The Moore court and the line of decisions SCOTUS relied upon, all deal with the enactment of law and procedural due process violations by state legislatures. In all cases the question for review is: Did the state legislature act within the scope of its delegated powers when performing its law-making duties under Article 1. Section 4 Time, Place and Manner for conducting federal elections?
Smiley and Moore decisions are about redistricting. Like gerrymandering, the present claim of vote dilution is also labeled “speculative” but it is speculative only as to potential fraud operations, and not dissimilar from the effect of gerrymandering – which occurs for the purpose of altering election results. For example, the tally of all absentee ballots – if not properly verified (by the local official assigned to that task in the state constitution) means that illegally deposited votes will be included and counted. That process of counting any and all votes in the machine constitutes ‘legalized’ ballot box stuffing. But Smiley and Moore, et.al. confirm the umbrella of standing to be “all acting within the scope of delegated power while performing ….”. It is no more reason to deny judicial review in this case, than a courts review of the legislative process enabling gerrymandering.

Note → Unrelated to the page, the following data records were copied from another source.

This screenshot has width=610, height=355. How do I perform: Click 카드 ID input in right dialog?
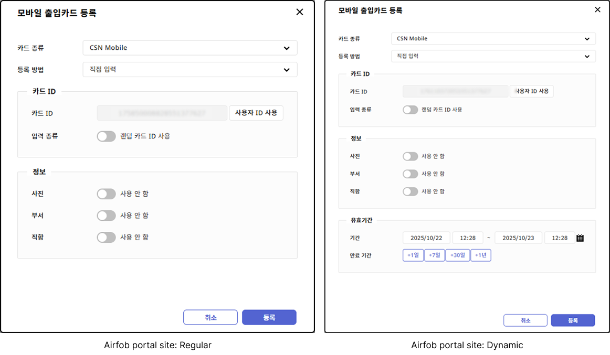pyautogui.click(x=455, y=91)
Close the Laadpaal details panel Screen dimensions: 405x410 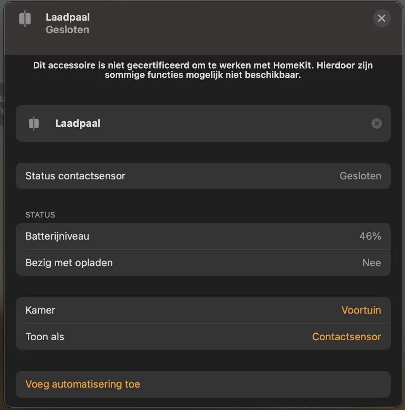[381, 18]
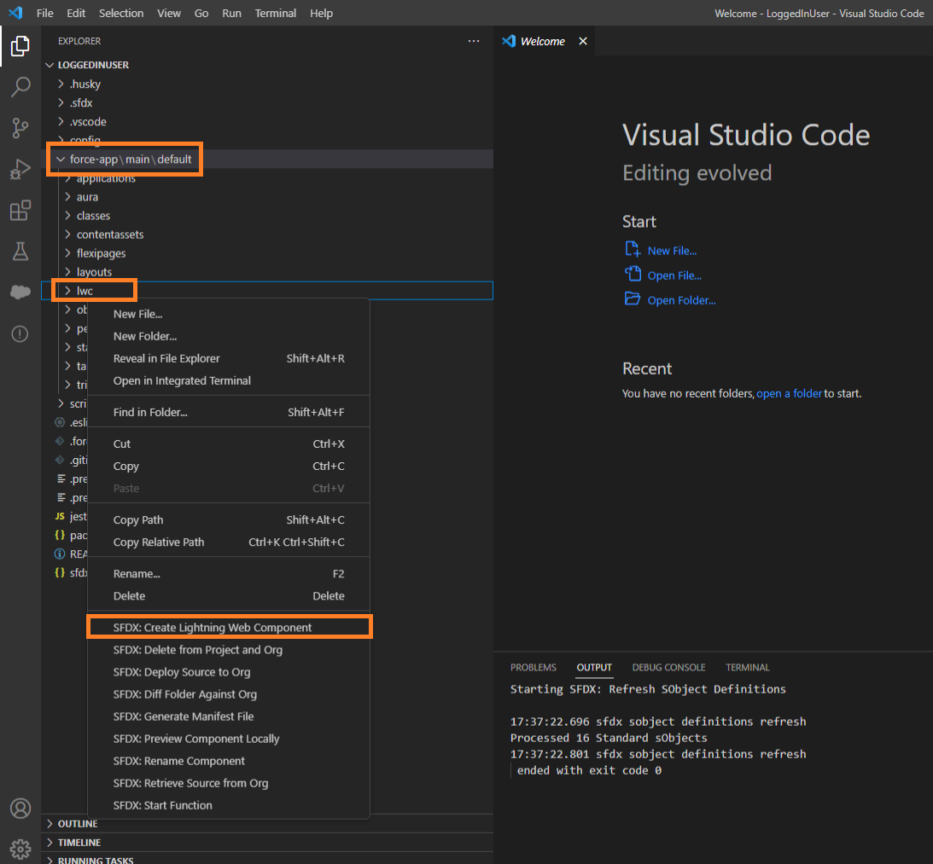The image size is (933, 864).
Task: Open Extensions view icon
Action: (x=20, y=211)
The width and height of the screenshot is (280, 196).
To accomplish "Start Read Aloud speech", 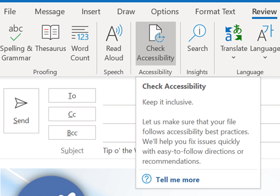I will (114, 43).
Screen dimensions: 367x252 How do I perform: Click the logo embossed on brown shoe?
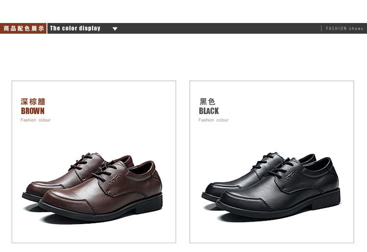115,179
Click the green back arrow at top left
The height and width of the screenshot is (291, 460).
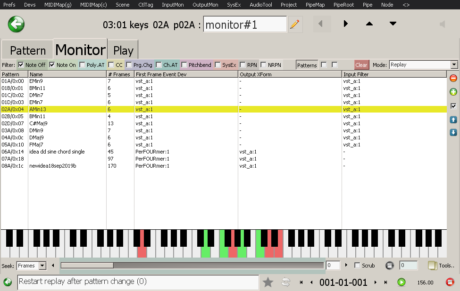[x=16, y=24]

The Moore Court defined states’ legislative duties to include other legislature responsibilities besides redistricting. Moore citing Smiley:
“By fulfilling their constitutional duty to craft the rules governing federal elections, state legislatures do not consent, ratify, or elect—they make laws. Elections are complex affairs, demanding rules that dictate everything from the date on which voters will go to the polls to the dimensions and font of individual ballots. Legislatures must “provide a complete code for congressional elections,” including regulations “relati[ng] to notices, registration, supervision of voting, protection of voters, prevention of fraud and corrupt practices, counting of votes, duties of inspectors and canvassers, and making and publication of election returns.” (Emphasis Added).

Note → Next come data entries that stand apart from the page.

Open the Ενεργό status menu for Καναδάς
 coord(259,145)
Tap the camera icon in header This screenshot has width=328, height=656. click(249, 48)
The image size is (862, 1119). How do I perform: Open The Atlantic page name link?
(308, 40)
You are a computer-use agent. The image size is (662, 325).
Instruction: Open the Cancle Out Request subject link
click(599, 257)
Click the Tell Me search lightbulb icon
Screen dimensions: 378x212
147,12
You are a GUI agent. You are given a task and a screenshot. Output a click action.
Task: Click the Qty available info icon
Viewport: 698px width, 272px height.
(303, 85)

Under Smiley, the following duties of the state legislature are subject to judicial scrutiny by this Court and fall within the enumerated categories such as “dimensions and font of individual ballots,” “registration,” “supervision of voting,” “protection of voters,” “prevention of fraud and corrupt practices,” “counting votes,” “duties of inspectors,” and “making and publication of election returns.”
Constitutional Limits
Defendants failed to establish any valid constitutional power or lawful authority to exercise un-delegated powers. This is strictly political statutory tactic, for the new election ballot-counting schemes. The N.H. Constitution is a social contract enacted in 1784. See State v. Express Co., 60 N.H. 219, (1880), cited 69 times in state law, including the Clairmont decision, it provides:
The bill of rights is a bill of their equal, private rights, reserved by the grantors of public power. The reservation precedes the grant. Before they create the power of proportional taxation in the fifth article, and the supreme legislative first article, they lay the foundation, and therein reserve those personal liberties, which, upon the evidence of history and their own experience, they think cannot safely be surrendered to government. The definition of taxation, given in the foundation, is taken from books with which the leading statesmen of the Revolution were familiar. …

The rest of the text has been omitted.